Achilles’ arms were up over his head. As Xander’s hands became bolder, his pliant recipient spread his legs invitingly, allowing the fingers to slide over the curves and into the creases below. Finally, Xander placed one hand on the muscular shoulder nearest him, and slid the fingers of his other hand into the hot cleft between them.

He heard the inhalation as he stroked deep, and focused on how the delicate skin felt under his fingertips. The sheer warmth of his god’s body was a revelation. Xander slid his fingers down and in, between the spread thighs, and back again, deep between those round globes. After a moment, he withdrew, reaching for the clay pot again.

“I want to put my fingers in you,” he said quietly, drizzling the oil onto his hand. “And then, I want to put my cock in you.”

He leaned down and put his lips to the ear beneath the long blond strands of hair. “What do you think of that?”

Achilles’ fingers curled into the pillow, but he didn’t move otherwise. “Do it, then,” he said in an equally quiet tone.

Having established exactly what he intended, Xander resumed his ministrations. He placed one hand firmly back on his lover’s shoulder and put the other to work. Watching his fingers slide into that crevice and then, first one, then two, disappear into that impossibly tight hole was only slightly more amazing than feeling of that ring of muscle squeezing them. He stroked in and out several times, watching as his god buried his face silently in the pillow. Xander added a third finger and Achilles groaned, flexing his shoulders and back in reaction. Satisfied that his god felt him, Xander slowly fucked him with his fingers for several long moments, watching the muscles in his back dance slowly under the skin as his lover writhed in reaction.

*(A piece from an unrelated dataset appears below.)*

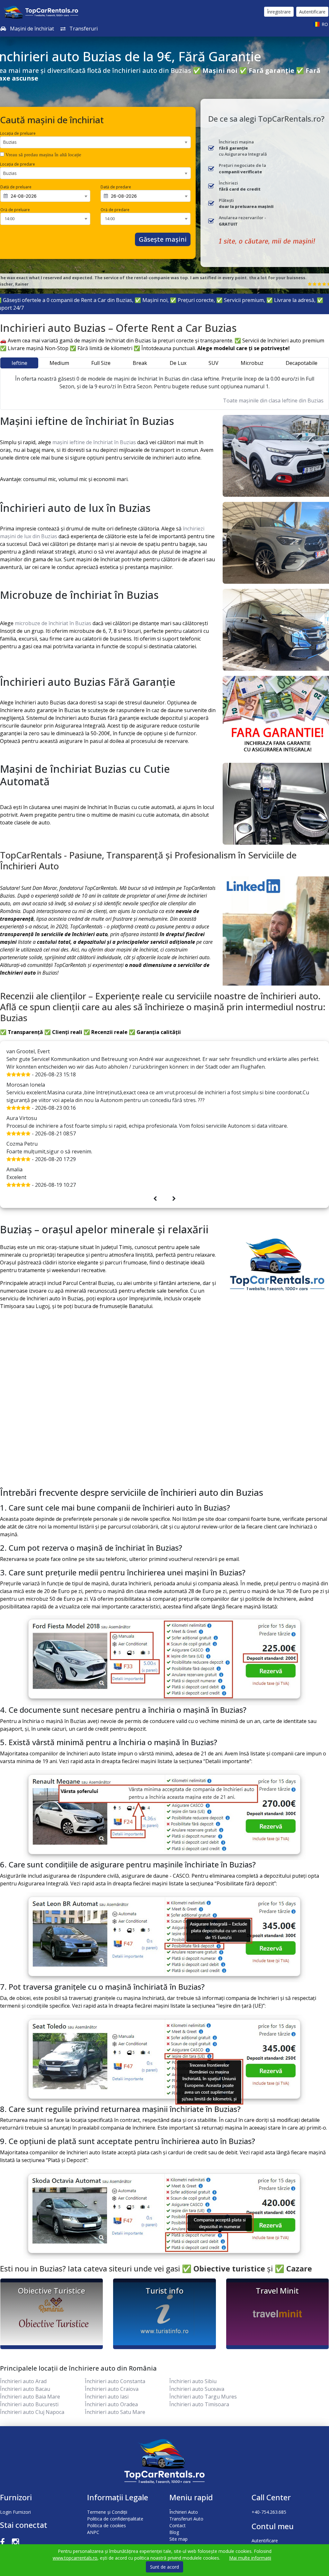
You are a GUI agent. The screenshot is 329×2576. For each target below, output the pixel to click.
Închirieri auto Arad (23, 2381)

Finally, he withdrew carefully and slicked up his own hard cock, which had bobbed up to full attention as soon as he’d begun caressing those round buttocks. When he turned and mounted, straddling those thighs, Xander was aware of a feeling of remarkable lucidity, suddenly. This was no groping in the dark, no burying his face in some hiding place while searching blindly under the covers for pleasure. This was stepping up to the sacrificial altar, staring down at the offering with the candles dancing around it, and reaching out to lay claim. He leaned forward, brows drawn in concentration, and positioned himself. 

Slowly, he eased his way in, exhaling in throaty gasps at the sensation of slick, moist heat clamping down on his sensitive flesh. He pushed in further, and the gorgeous form beneath him shifted and arched, welcoming him in.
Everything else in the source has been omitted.